Open Data & Dog Parks

April 01, 2013

The following is an overview of my first experience with open data, which was used to build bark-parks (now offline) over the weekend. It’s a mashup of Toronto’s dog parks and Yelp reviews on a map. The source is on github, and I’d love any sort of contributions.


My girlfriend and I are new to Toronto. We don’t have a great idea of where things are, but we do have a puppy. So far, we’ve been using Meetup groups and a list on Toronto’s Parks, Forestry & Recreation website to figure out where to take our puppy. The list is good, but requires newcomers to open up a Google map and get directions to each location individually — a definite opportunity to contribute to the community.

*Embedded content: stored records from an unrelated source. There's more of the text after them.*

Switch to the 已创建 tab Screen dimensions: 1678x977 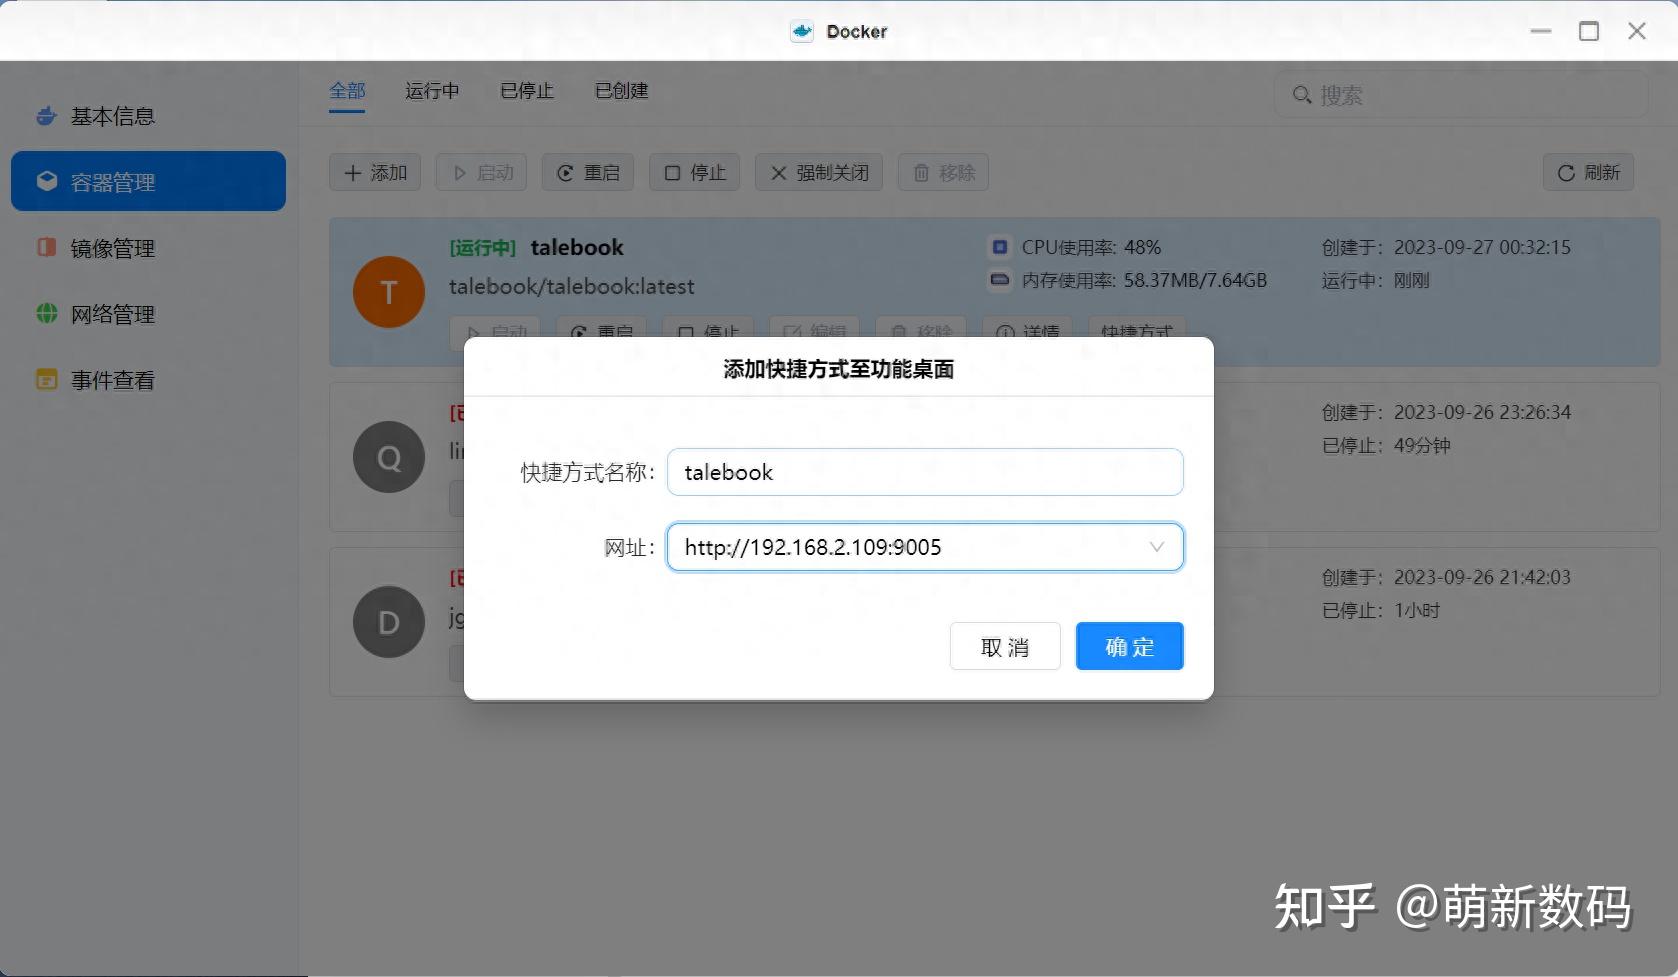(x=620, y=91)
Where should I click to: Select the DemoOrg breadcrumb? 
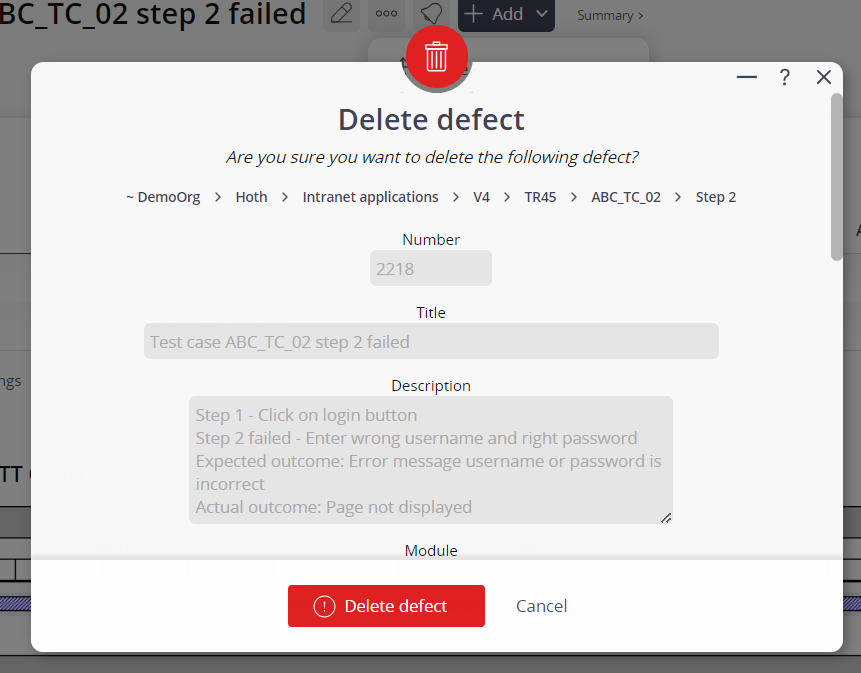(164, 197)
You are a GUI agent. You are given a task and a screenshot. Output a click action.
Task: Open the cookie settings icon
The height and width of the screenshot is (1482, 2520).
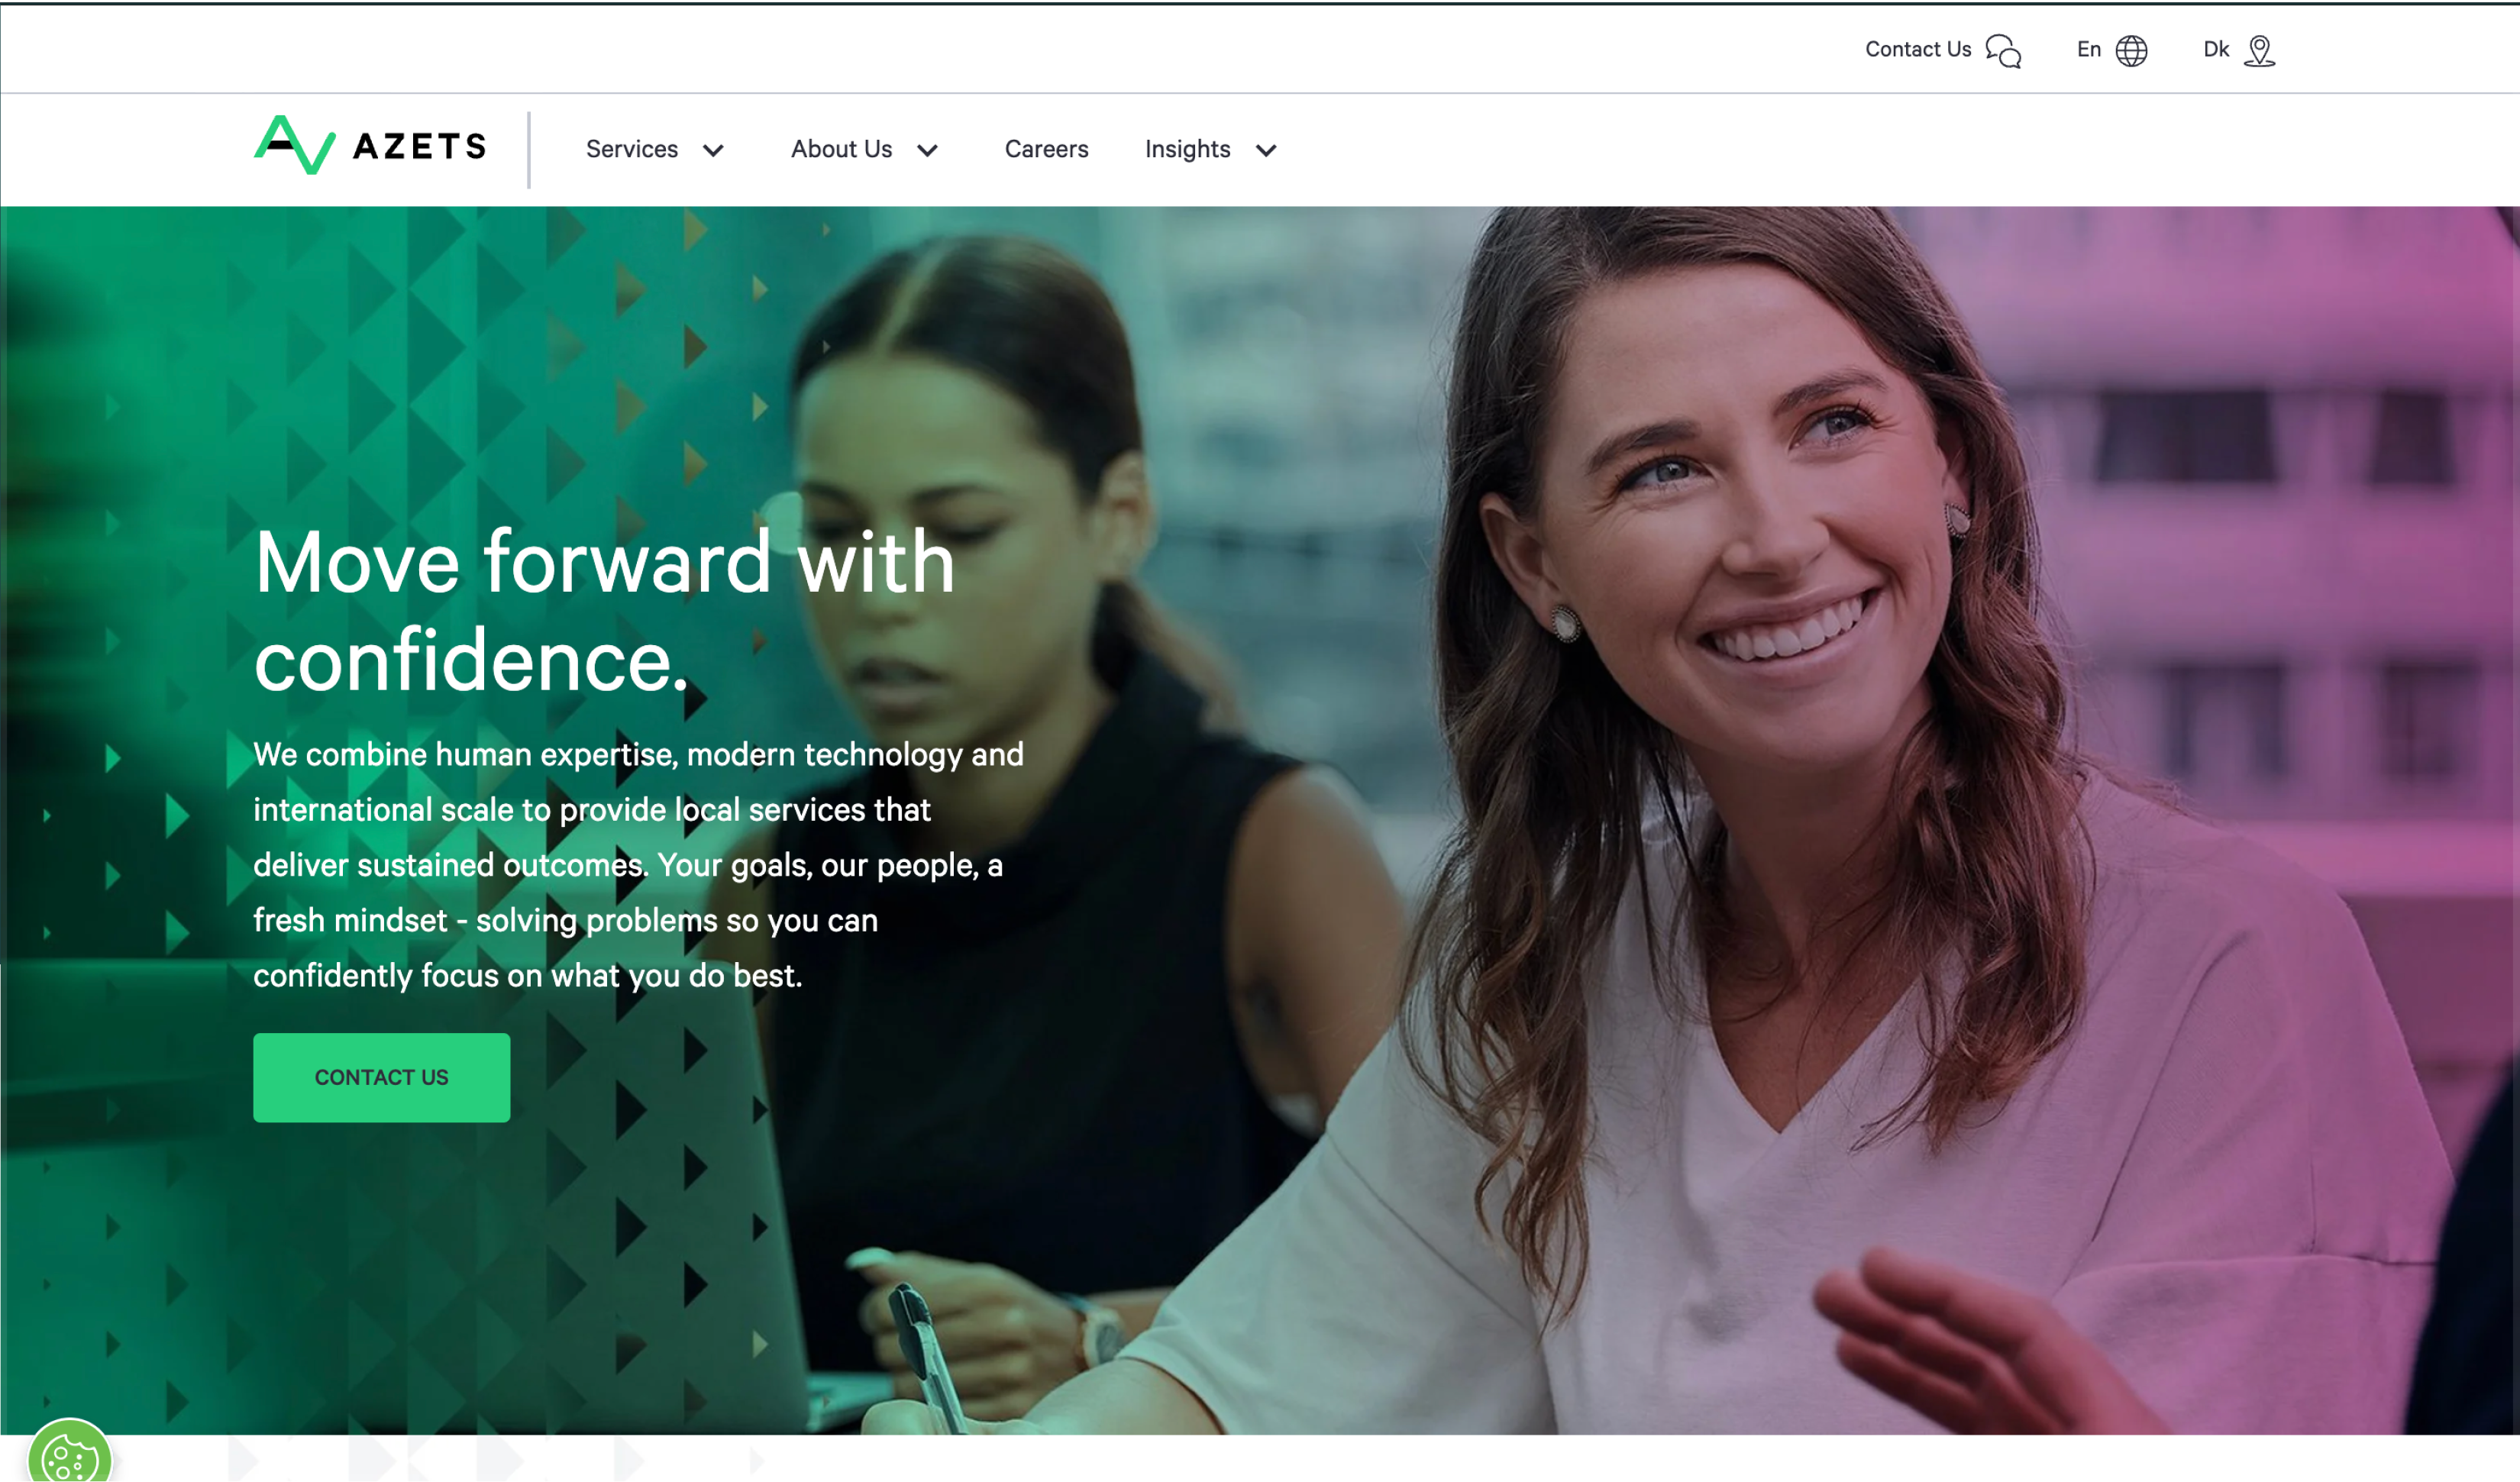(x=69, y=1454)
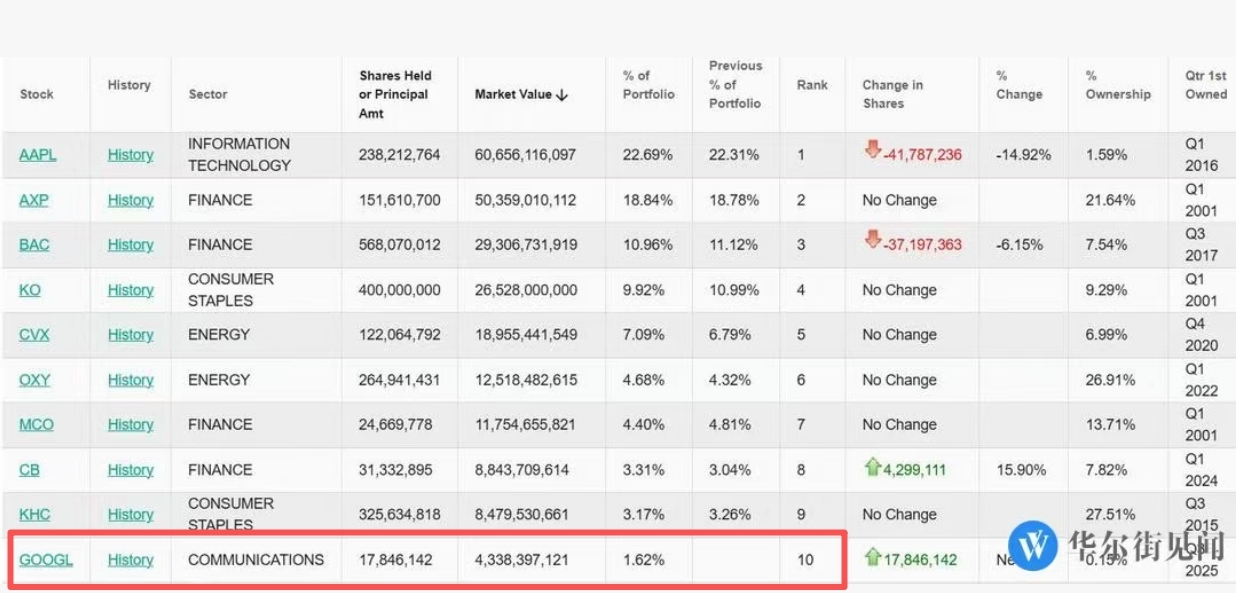1236x593 pixels.
Task: Click the green up arrow in GOOGL row
Action: [872, 557]
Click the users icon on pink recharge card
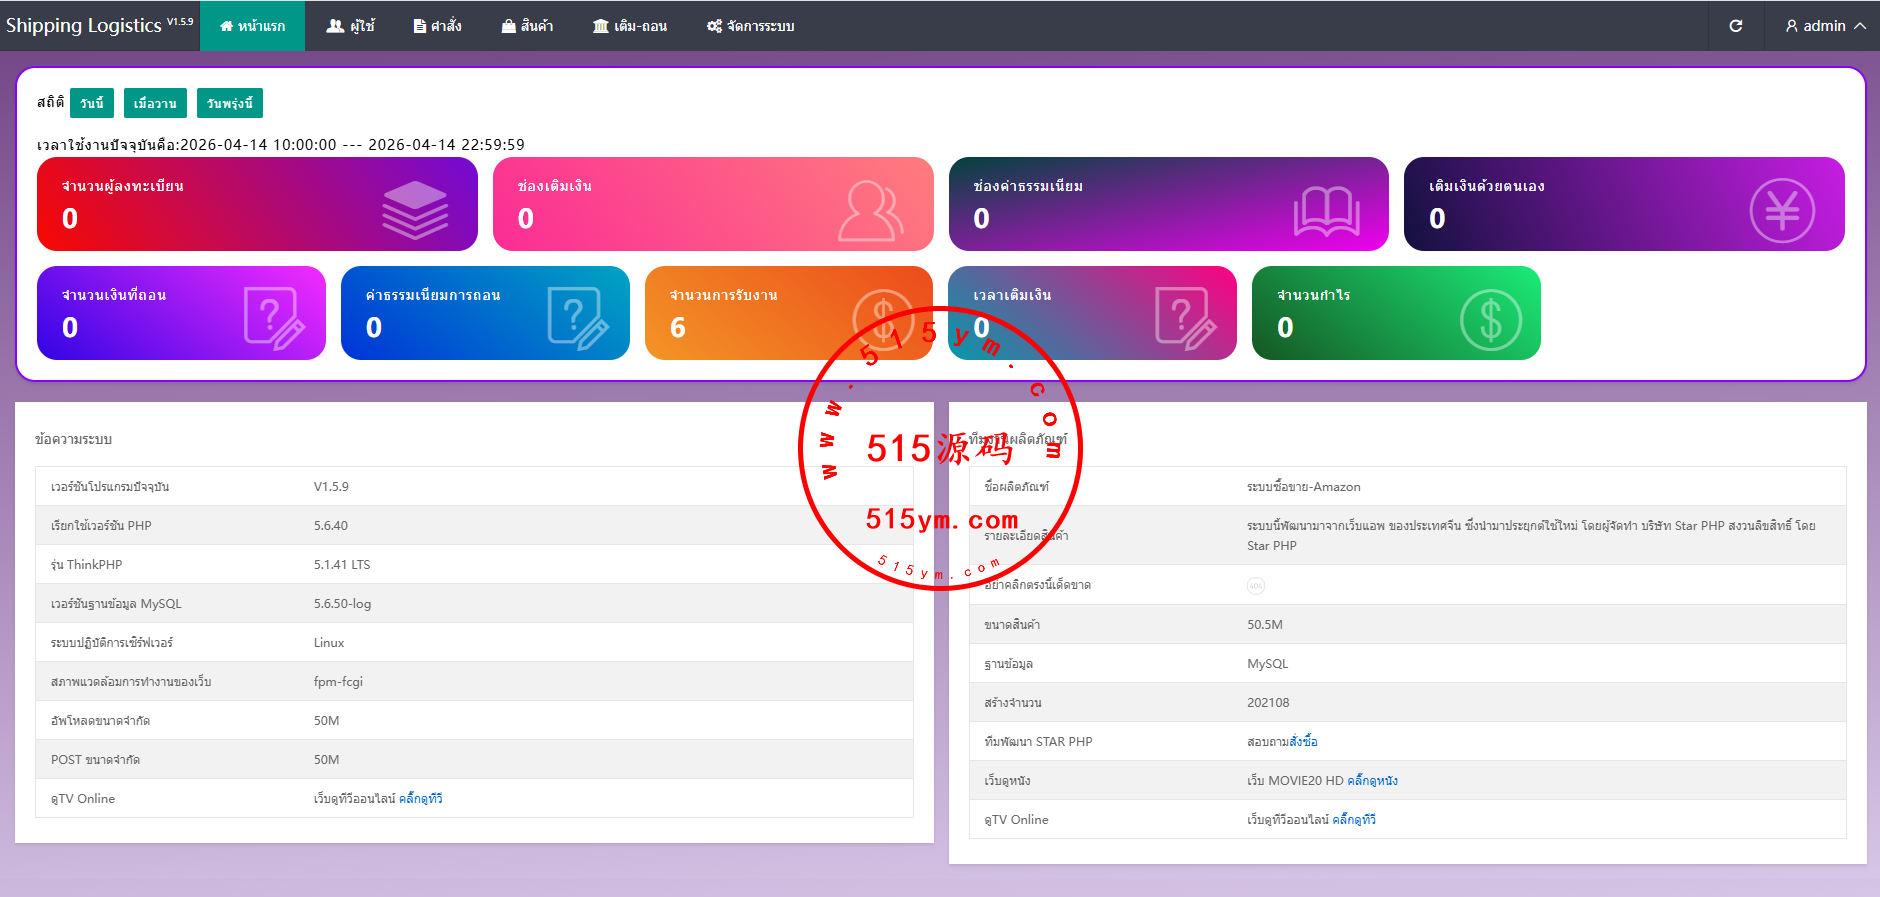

Over the weekend, I spent a bit of time with Toronto’s open data[1]. The potential mashups and useful tools that could be created with just a day’s work seem endless, and could really make great strides toward improving the experience of living in a city with open data.

Data Quality

Specifically, I was looking at the dataset titled Parks and Recreation Facilities. This particular dataset is not published continuously, and there is no web service. It’s an XML file that was uploaded once — concerning, because that likely means the Toronto’s Parks, Forestry & Recreation website is not backed off this XML representation. While there is no indication other than the filename, the data looks to be from July 2011.

Perhaps it shouldn’t come as a surprise, but a career in enterprise development is a great leg-up in the world of coding with open government data. It’s wonderful the data is available, and it can’t be overstated how important that is. Of course, there is room for improvement. Among the unexpected things:

  • duplicate data — I’ve chosen to enforce uniqueness in the code
  • missing data — some parks appear on the website, but not in the XML
  • misspellings
  • missing elements that we could reasonably expect — other data sets have latitude and longitude coordinates. Here, we just have text addresses

I strive to leave the reference data alone in fixing any issue. I don’t want to mess with the format or content of it. Instead, I want to take the dataset, transform it, and enrich it for my application. By leaving the original reference source alone, we should be good for future updates[2].

Feedback Loop

I have an email out to the team on the above issues and am hopeful they’ll correct them. Still, I’d prefer something like github issues for open data — if we want the data open, shouldn’t we work together in the open to improve the quality of it as well?